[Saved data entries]
****************************************

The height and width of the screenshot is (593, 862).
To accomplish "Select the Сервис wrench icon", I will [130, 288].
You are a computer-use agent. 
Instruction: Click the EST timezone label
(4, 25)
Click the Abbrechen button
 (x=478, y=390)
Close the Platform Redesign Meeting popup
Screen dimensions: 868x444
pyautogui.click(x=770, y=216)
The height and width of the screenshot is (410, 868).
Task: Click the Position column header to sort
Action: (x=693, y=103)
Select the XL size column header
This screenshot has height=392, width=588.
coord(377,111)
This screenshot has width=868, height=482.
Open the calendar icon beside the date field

****************************************

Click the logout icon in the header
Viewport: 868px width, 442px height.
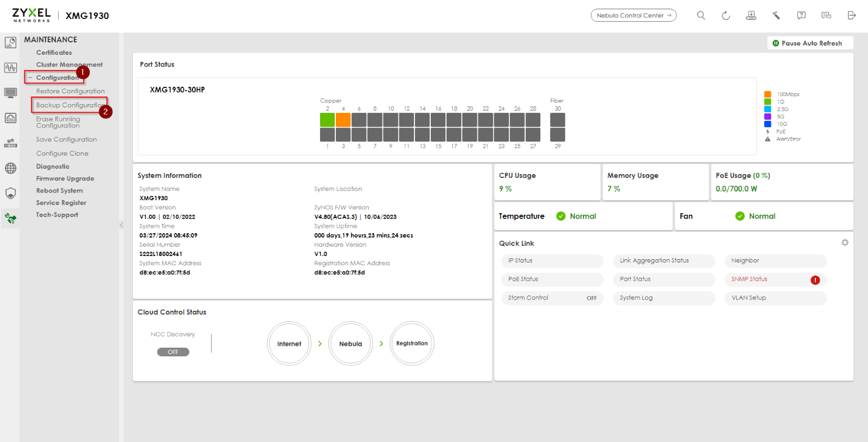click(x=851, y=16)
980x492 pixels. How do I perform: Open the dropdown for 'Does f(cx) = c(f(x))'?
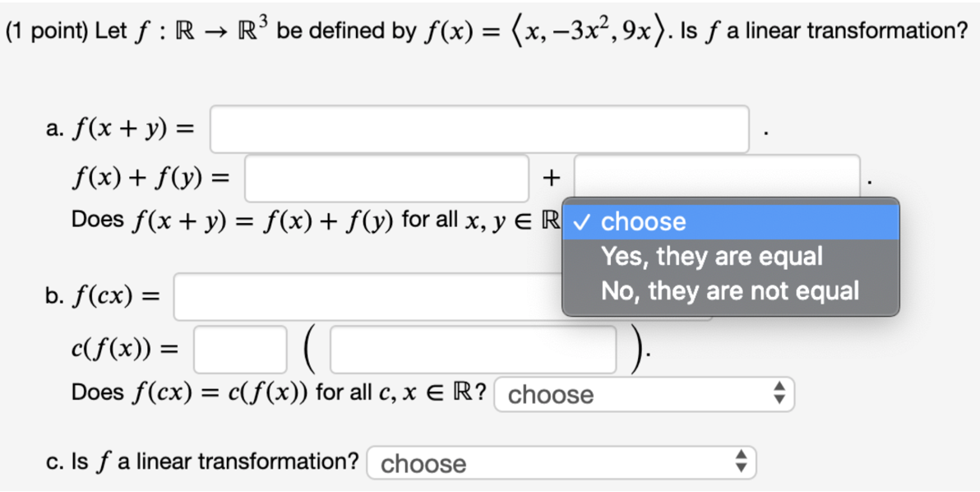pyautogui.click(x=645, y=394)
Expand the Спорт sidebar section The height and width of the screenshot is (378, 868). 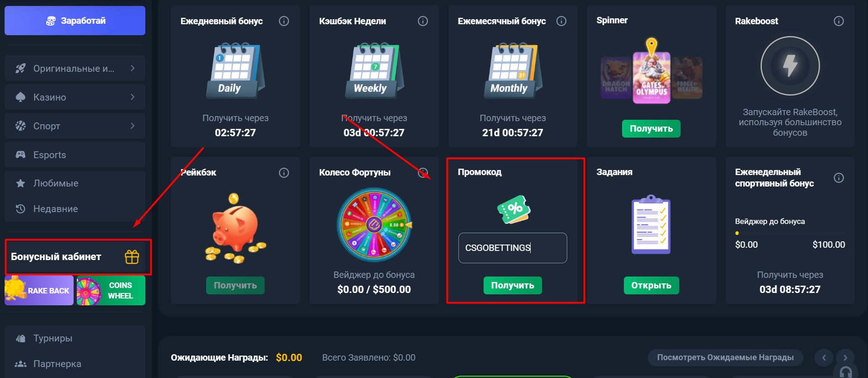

****************************************

THE PROBLEM
Could you retype exactly the lines above, starting at the line that contains "Click the Abbrechen button" and ending at the line that contains "Open the calendar icon beside the date field", and nothing more?

REPLY
Click the Abbrechen button
 (x=478, y=390)
Close the Platform Redesign Meeting popup
Screen dimensions: 868x444
pyautogui.click(x=770, y=216)
The height and width of the screenshot is (410, 868).
Task: Click the Position column header to sort
Action: (x=693, y=103)
Select the XL size column header
This screenshot has height=392, width=588.
coord(377,111)
This screenshot has width=868, height=482.
Open the calendar icon beside the date field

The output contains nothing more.